To design a contact lens to treat and prevent fungal ocular infections.
Curved contact lenses were created by encapsulating econazole-impregnated poly(lactic-co-glycolic) acid (PLGA) films in poly(hydroxyethyl methacrylate) (pHEMA) by ultraviolet photopolymerization. Release studies were conducted in phosphate-buffered saline at 37°C with continuous shaking. The contact lenses and their release media were tested in an antifungal assay against Candida albicans. Cross sections of the pre- and postrelease contact lenses were characterized by scanning electron microscopy and by Raman spectroscopy.
Econazole-eluting contact lenses provided extended antifungal activity against Candida albicans fungi. Fungicidal activity varied in duration and effectiveness depending on the mass of the econazole-PLGA film encapsulated in the contact lens.
An econazole-eluting contact lens could be used as a treatment for fungal ocular infections.

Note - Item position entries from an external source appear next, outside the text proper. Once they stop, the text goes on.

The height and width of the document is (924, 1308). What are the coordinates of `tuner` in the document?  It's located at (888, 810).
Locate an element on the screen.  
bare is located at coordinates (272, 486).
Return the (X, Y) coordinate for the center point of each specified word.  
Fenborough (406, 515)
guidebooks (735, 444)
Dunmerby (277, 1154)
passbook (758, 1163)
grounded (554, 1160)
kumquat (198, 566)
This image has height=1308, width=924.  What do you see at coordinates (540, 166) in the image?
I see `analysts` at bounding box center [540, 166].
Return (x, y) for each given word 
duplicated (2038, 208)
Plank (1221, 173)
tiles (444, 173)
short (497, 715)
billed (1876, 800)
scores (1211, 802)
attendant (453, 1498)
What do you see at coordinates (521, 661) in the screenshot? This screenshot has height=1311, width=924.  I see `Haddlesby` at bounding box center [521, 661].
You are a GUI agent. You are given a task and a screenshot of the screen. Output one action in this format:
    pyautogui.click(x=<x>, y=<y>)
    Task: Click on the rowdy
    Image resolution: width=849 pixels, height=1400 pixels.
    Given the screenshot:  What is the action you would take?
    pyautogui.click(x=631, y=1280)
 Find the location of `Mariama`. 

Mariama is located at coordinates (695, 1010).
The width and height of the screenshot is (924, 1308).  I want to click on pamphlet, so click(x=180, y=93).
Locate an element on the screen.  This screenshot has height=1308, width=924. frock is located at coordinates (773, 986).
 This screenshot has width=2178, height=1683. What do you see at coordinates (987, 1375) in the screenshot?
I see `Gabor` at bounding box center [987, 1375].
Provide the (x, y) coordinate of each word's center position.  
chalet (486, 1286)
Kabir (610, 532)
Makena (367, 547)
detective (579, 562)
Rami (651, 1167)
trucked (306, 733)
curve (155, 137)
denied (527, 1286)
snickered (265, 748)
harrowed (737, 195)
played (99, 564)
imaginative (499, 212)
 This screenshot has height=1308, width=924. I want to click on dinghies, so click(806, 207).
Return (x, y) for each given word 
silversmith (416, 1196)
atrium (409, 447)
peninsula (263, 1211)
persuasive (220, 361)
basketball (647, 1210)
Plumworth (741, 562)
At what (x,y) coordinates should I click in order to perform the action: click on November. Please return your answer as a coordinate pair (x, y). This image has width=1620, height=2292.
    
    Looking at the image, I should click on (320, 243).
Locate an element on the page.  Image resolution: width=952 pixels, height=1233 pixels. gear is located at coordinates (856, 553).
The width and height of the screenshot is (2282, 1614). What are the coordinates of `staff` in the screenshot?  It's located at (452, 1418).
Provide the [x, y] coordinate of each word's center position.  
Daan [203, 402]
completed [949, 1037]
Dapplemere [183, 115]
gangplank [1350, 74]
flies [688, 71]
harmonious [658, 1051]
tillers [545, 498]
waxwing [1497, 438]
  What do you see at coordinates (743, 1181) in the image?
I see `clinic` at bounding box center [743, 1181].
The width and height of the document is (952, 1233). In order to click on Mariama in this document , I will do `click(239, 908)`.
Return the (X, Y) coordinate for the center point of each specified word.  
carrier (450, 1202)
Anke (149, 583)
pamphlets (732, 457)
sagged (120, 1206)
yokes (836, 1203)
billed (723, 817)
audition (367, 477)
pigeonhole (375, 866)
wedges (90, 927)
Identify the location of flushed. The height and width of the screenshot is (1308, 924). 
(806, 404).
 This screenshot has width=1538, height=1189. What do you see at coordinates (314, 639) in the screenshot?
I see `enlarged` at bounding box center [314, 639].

Fungi are a leading cause of ocular infection in tropical and subtropical climates, which cover much of the developing world,1,2 and also in temperate climes.2,3 The prevalence of fungal keratitis continues to increase in industrialized countries, particularly after trauma or surgery.4 Topical ophthalmic solutions, or eye drops, are the most common treatment for fungal keratitis, but 15% to 27% of patients require surgical intervention.5 The failures of topical antimycotic treatments may be related to the limitations of eye drops as a form of drug delivery. Eye drops generate a transiently high concentration on application followed by a short period of effective therapeutic concentration and then a prolonged period of underdose. Furthermore, each drop is diluted and washed away by reflex tearing and dispersed by blinking. As a consequence, only 1% to 7% of drug in a drop is absorbed into the eye.6 The cornea absorbs only a fraction of this dose, in part due to the tissue's short contact time with the topical drops.7
Other factors prevent antifungal drops from reaching fungicidal levels in the cornea. At low concentrations, the drugs may be fungistatic, stopping proliferation of the organisms within the tissue. However, to kill fungi, higher drug concentrations are necessary.8 Furthermore, many drugs have difficulty penetrating the corneal epithelium.9–11 The barrier effect can be overcome with higher drug concentrations and prolonged contact time with the tissue.10 Consequently, patients with fungal keratitis frequently need to self-administer antifungal drops every hour12,13—initially day and night.11 If the treatment regimen is effective, the drop frequency is reduced, but the regimen persists for weeks to months.11 Not surprisingly, compliance can be problematic, both acutely and over long periods. A sustained-release system for ophthalmic drugs, including antifungals, could improve compliance and treatment efficacy.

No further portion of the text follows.